Primero, el grupo hidroxilo de la serina es desprotonado por la histidina 498, una base catalítica en esta reacción propuesta. La lisina 842 también está presente para estabilizar el resto UDP . Luego, el ion oxígeno ataca el enlace azúcar-fosfato entre la glucosamina y la UDP. Esto da como resultado la división de UDP- N -acetilglucosamina en N -acetilglucosamina – péptido y UDP. Las transferencias de protones tienen lugar en el fosfato y la histidina 498. Este mecanismo es estimulado por el gen OGT que contiene N -acetilglucosamina transferasa unida a O. Aparte de las transferencias de protones, la reacción se desarrolla en un solo paso, como se muestra en la Figura 2. ^[11] La Figura 2 utiliza un residuo de serina solitario como representante del péptido con un grupo hidroxilo reactivo. La treonina también podría haberse utilizado en el mecanismo.

Inhibidores

Se han informado muchos inhibidores de la actividad enzimática de OGT. La inhibición de OGT da como resultado una regulación negativa global de O -GlcNAc. Las células parecen regular al alza la OGT y regular a la baja la OGA en respuesta a la inhibición de la OGT. ^[25]

5S-GlcNAc

Ac ₄ 5 S -GlcNAc se convierte intracelularmente en UDP-5 S -GlcNAc, un inhibidor análogo de sustrato de OGT. La OGT no utiliza eficientemente UDP-5 S -GlcNAc como azúcar donante, posiblemente debido a la distorsión del anillo de piranosa por la sustitución del oxígeno por azufre. ^[25] Como otras glicosiltransferasas utilizan UDP-GlcNAc como azúcar donante, UDP-5 S -GlcNAc tiene algunos efectos no específicos sobre la glicosilación de la superficie celular. ^[26]

OSMI

OSMI-1 se identificó por primera vez a partir de un cribado de alto rendimiento mediante polarización de fluorescencia . ^[26] Una mayor optimización condujo al desarrollo de OSMI-2, OSMI-3 y OSMI-4, que se unen a OGT con baja afinidad nanomolar. La cristalografía de rayos X mostró que la estructura de quinolinona-6-sulfonamida de los compuestos OSMI actúa como un mimético de uridina . OSMI-2, OSMI-3 y OSMI-4 tienen grupos carboxilato cargados negativamente; la esterificación hace que estos inhibidores sean permeables a las células. ^[27]

Regulación

Figura 3: Competencia dinámica entre glicosilación y fosforilación de proteínas. A: Competencia entre OGT y quinasa por el grupo funcional serina o treonina de una proteína. B: ocupación de sitios adyacentes donde la O -GlcNAc y la O -fosfatasa se encuentran una al lado de la otra y pueden influir recíprocamente en el recambio o la función de las proteínas. El círculo G representa un grupo N -acetilglucosamina y el círculo P representa un grupo fosfato. Figura adaptada de Hart. ^[28]
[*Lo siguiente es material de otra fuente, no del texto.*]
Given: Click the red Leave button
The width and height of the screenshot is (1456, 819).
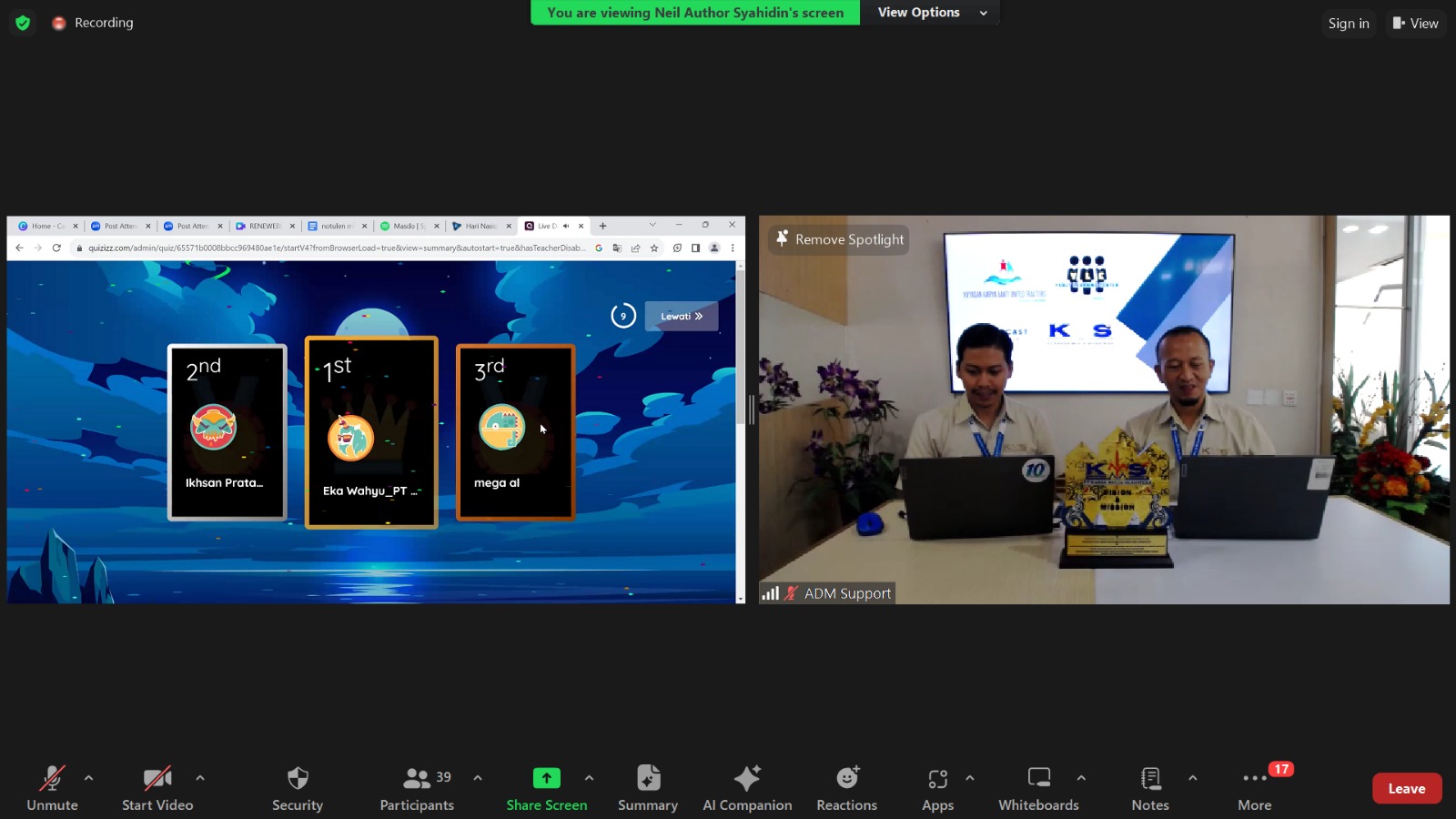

La O -GlcNAc transferasa es parte de una competencia dinámica por un grupo funcional hidroxilo de serina o treonina en una unidad peptídica. La Figura 3 muestra un ejemplo de ocupación recíproca del mismo sitio y de ocupación de sitios adyacentes. Para la ocupación del mismo sitio, OGT compite con la quinasa para catalizar la glicosilación de la proteína en lugar de la fosforilación. El ejemplo de ocupación del sitio adyacente muestra la proteína desnuda catalizada por OGT convertida en una glicoproteína , que puede aumentar el recambio de proteínas como el represor tumoral p53. ^[28]

La modificación postraduccional de proteínas por O -GlcNAc es estimulada por el flujo de glucosa a través de la vía biosintética de hexosamina . OGT cataliza la unión del grupo O -GlcNAc a la serina y treonina, mientras que la O -GlcNAcasa estimula la eliminación de azúcar . ^{[29] [30]}

Esta regulación es importante para múltiples procesos celulares, incluida la transcripción , la transducción de señales y la degradación proteasomal. Además, existe una regulación competitiva entre la OGT y la quinasa para que la proteína se una a un grupo fosfato u O -GlcNAc, lo que puede alterar la función de las proteínas en el cuerpo a través de efectos posteriores. ^{[16] [29]} La OGT inhibe la actividad de la 6-fosfofructosequinasa PFKL al mediar en el proceso de glicosilación. Esto luego actúa como parte de la regulación de la glucólisis . O -GlcNAc se ha definido como un regulador de transcripción negativo en respuesta a la señalización de hormonas esteroides. ^[20]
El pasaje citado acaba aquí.